Profanar al origen
«El aposento había sido maculado y la complejidad de la escena hacía imposible no dividir la vista; hacia arriba, pendiendo como un fruto maduro a punto de caer, colgaba el cuerpo de una mujer que apenas rebasaba los cincuenta años, su cuello estaba marcado con el sello de la desesperación y la ropa, desgarrada, exhibía la carne que las uñas propias arrancaron minutos antes; hacia abajo, en otro lado de la habitación, yacía hincado un hombre de gran estatura, joven y con un prisma puntiagudo en cada mano, su rostro lucía diferente, llevaba un abismo por máscara. Se había arrancado los ojos.»
Poco o nada han cambiado los crímenes desde hace dos mil quinientos años cuando en Grecia los hombres morían por decisión de un oráculo funesto. Las tragedias, como género dramático, se valían de la unión del horror con la piedad para provocar en el espectador una catarsis –purificación– y alejarlo del sendero del vicio; el derramamiento de sangre en escena era parte del atractivo y el exilio o muerte del protagonista la moraleja: ningún hombre es dichoso, pues no hay nadie que pueda llegar al final de sus días sin paladear el sabor de la amargura.
En el siglo quinto antes de Cristo vivió un observador sagaz de la condición humana, Sófocles, autor de cuantiosas tragedias, pero de las que únicamente nos quedan siete. Reformador del género dramático, es quien agregó el elemento de la escenografía y quien aumentó el número de actores que a un mismo tiempo declamaban en el ágora frente a un público sediento de dolor; el éxito de la tragedia está en el sufrimiento que al protagonista atormenta, la necesidad de ver padecer a un otro permite, como espejos encontrados, experimentar el hecho funesto sin mayores consecuencias que la pesadumbre temporal; desde entonces, nuestra especie ya husmeaba el delgado aroma de la desolación.

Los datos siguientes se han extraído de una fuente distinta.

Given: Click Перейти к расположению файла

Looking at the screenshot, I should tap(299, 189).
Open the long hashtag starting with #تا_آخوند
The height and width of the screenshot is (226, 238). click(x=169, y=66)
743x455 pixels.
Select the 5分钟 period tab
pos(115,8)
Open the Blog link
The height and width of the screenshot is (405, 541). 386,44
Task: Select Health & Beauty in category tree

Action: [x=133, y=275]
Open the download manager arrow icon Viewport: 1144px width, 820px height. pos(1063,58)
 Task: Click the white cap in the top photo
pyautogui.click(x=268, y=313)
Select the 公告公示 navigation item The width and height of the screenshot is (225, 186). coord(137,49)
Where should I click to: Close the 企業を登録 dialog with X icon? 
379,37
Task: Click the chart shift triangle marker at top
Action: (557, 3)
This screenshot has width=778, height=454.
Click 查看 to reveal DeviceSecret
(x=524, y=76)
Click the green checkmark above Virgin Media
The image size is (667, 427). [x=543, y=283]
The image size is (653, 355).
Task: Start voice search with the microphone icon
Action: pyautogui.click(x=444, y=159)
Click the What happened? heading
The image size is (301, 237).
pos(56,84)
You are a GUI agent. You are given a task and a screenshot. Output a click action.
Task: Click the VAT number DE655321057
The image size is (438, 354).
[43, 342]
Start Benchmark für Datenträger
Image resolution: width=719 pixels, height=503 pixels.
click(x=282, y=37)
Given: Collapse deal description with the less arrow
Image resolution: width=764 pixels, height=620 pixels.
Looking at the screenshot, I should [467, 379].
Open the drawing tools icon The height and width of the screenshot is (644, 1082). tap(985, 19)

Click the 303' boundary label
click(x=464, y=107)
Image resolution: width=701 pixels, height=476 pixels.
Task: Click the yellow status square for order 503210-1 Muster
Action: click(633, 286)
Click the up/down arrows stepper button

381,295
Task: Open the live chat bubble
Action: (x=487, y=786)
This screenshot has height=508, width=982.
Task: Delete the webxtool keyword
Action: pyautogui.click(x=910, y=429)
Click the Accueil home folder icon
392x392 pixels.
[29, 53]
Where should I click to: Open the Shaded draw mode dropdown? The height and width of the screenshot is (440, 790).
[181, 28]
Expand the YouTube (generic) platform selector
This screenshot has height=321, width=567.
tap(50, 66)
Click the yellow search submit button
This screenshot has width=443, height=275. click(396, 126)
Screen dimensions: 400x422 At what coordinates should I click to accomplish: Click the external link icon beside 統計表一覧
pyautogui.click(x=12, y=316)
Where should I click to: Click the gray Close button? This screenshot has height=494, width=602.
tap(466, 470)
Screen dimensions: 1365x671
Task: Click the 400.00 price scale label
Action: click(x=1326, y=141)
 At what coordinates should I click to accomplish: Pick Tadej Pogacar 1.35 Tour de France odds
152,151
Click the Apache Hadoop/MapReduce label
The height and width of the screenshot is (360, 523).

“Edipo rey” es quizá la tragedia más conocida de Sófocles, el argumento es sencillo, pero la trama, novedosa. Edipo es rey de Tebas, ciudad que es castigada por una plaga. Al consultar con el oráculo éste le responde que es necesario castigar al asesino de Layo, anterior rey de Tebas. Edipo inicia con las investigaciones descubriendo que el criminal es él mismo y que la mujer que tiene por esposa, Yocasta, es su madre. Yocasta termina con su vida colgándose en su habitación y Edipo se saca los ojos y se exilia al desierto. El motivo por el cual Edipo ignoraba que Layo era su padre y Yocasta su madre es que cuando niño fue abandonado y adoptado en otra ciudad.
El destino de Edipo había sido dictado por el oráculo al nacer, su vida se reduce al parricidio y al incesto; resulta irónico que cuando gozaba del don de la vista la verdad le era oculta y es hasta que se mutila los ojos cuando la luz de la tragedia ilumina su mundo. Siglos después, Sigmund Freud determinaría, con su complejo de Edipo, que cada ser humano lleva dentro un parricida y un deseo incestuoso de profanar al origen.
«Edipo, ciego y humillado, abandonó Tebas corroborando las palabras del oráculo de que cuando se diera con el criminal la ciudad retornaría a la prosperidad. Tan pronto como sus deformes pies se calzaron con la arena del desierto, su antiguo reino reverdeció y él recordó a la Esfinge cuyo enigma había resuelto mandando al abismo a la monstruosa bestia, abismo al que ahora él se dirigía repitiendo para sí, una y otra vez, las palabras del nefasto hado: τὸ πεπρωμένον φυγεῖν ἀδύνατον (es imposible escapar del destino).»